In [23]:
import pandas as pd
import plotly.express as px
from plotly.subplots import make_subplots
%matplotlib inline

## Cost to DAG run duration

In [24]:
filenames = ['prom_data_e2-standard-2.csv' ,'prom_data_e2-standard-4.csv', 'prom_data_n1-standard-4.csv']
machine_cost_conversion = {
    'n1': (3.75, 0.04749975),
    'e2': (4.0, 0.067006)
}

#  wzór kosztu:
#   max{(l. corów / l.exec), (pamięć RAM maszyny / executor_memory * driver_memory)} * (dag_duration / 60) * const_cost

def cost_function(r, machine):
    splitted_machine_type = machine.split('-')
    core_number = int(splitted_machine_type[2])
    # podwojenie liczby corów podwaja koszt
    cost = core_number/2 * machine_cost_conversion[splitted_machine_type[0]][1]
    # ramu 4 razy więcej niż l. corów
    ram_memory = machine_cost_conversion[splitted_machine_type[0]][0] * core_number
    return max(core_number/r['executor_instances'], ram_memory/r['executor_memory'] * r['driver_memory']) * r['dag_duration'] / 60 * cost

for file in filenames:
    data = pd.read_csv(file)
    data['executor_memory'] = data['executor_memory'].str.replace('m', '')
    data['driver_memory'] = data['driver_memory'].str.replace('m', '')
    data['executor_memory'] = pd.to_numeric(data['executor_memory'])
    data['driver_memory'] = pd.to_numeric(data['driver_memory'])
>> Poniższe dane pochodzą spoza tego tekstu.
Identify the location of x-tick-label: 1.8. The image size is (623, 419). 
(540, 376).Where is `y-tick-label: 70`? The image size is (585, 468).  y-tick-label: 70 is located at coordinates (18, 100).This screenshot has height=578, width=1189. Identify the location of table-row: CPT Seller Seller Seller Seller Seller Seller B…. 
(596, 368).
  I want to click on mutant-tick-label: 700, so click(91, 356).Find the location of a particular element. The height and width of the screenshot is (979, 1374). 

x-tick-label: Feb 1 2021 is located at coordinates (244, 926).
    data['cost'] = 0.0 # new cost column
    machine_type = data['machine_type'][0]
    for index, row in data.iterrows():
        data.at[index, 'cost'] = cost_function(row, machine_type)
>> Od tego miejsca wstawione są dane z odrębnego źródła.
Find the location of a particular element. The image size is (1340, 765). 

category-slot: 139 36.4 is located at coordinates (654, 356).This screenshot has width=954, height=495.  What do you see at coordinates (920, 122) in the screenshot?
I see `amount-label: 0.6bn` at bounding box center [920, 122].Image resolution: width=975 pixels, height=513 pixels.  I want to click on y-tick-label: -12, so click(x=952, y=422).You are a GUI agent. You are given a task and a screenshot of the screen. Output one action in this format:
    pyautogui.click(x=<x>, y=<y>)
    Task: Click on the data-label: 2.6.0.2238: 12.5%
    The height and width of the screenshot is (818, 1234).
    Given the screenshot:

    fig = px.scatter(data, x="cost", y="dag_duration",labels={
                     "cost": "Koszt w [$]",
                     "dag_duration": "Czas trwania w [s]",
                     "executor_instances": "Liczba executorów",
                     "executor_memory": "Pamięć executora w [MB]",
                     "driver_memory": "Pamięć drivera w [MB]"
                 }, color_discrete_map={
                        "success": "green",
                        "failed": "red"},
                    color="status", title=machine_type, hover_data=['executor_instances', 'executor_memory', 'driver_memory'])
    fig.show()